Стремление депутатов расширить объем обязанностей государства по ремонту многоквартирных домов не нашло поддержку у Конституционного Суда РФ, который, по сути, констатировал, что финансовые возможности бюджета ограничены, а потому необходимо было установить четкий временной промежуток, истечение которого уже не накладывает на государство обязанности по проведению капитального ремонта.

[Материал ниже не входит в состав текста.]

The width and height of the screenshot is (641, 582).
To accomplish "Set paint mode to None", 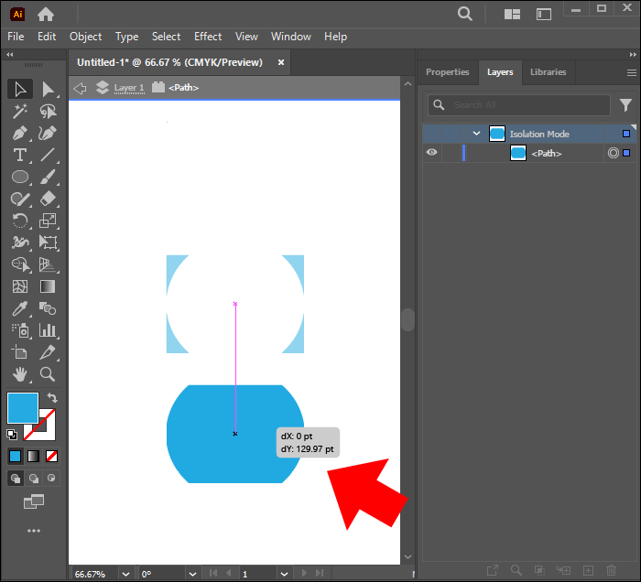I will click(52, 456).
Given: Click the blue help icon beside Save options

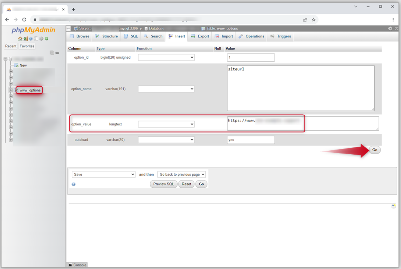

Можно по-разному оценивать политико-правовые и юридические доводы за или против такого решения, но оно безупречно с точки зрения четкости и однозначности выбора в поддержку двух конкурирующих интересов.
Выводы
В общем объеме обращений в Конституционный Суд РФ вопросы, связанные с жилищными правами, составляют порядка 15% [5]. Данная сфера, с одной стороны, является примером самых болезненных областей с точки зрения рисков возможной социальной напряженности, а с другой стороны, может оказывать существенное влияние на экономический оборот в государстве. Именно поэтому на проблемы, связанные с жилищными правами граждан, можно смотреть не только с позиции оценки жилья как имущественного блага, но и как особого объекта, вокруг которого аккумулируются иные конституционные права граждан. Как справедливо указал Конституционный Суд РФ, «….право собственности на жилое помещение, … не может рассматриваться как исключительно экономическое право, поскольку выполняет социально значимую функцию и обеспечивает гражданину реализацию ряда основных прав и свобод, гарантированных Конституцией Российской Федерации»[9]. В этой связи позиции Конституционного Суда РФ, в которых он пытается балансировать между двумя этими значениями жилого помещения, как правило, не приводят к эффективной защите ни тех, ни других прав: в итоге эффективность реализации соответствующих актов существенным образом снижается, а значимость позиций Конституционного Суда РФ по многом нивелируется.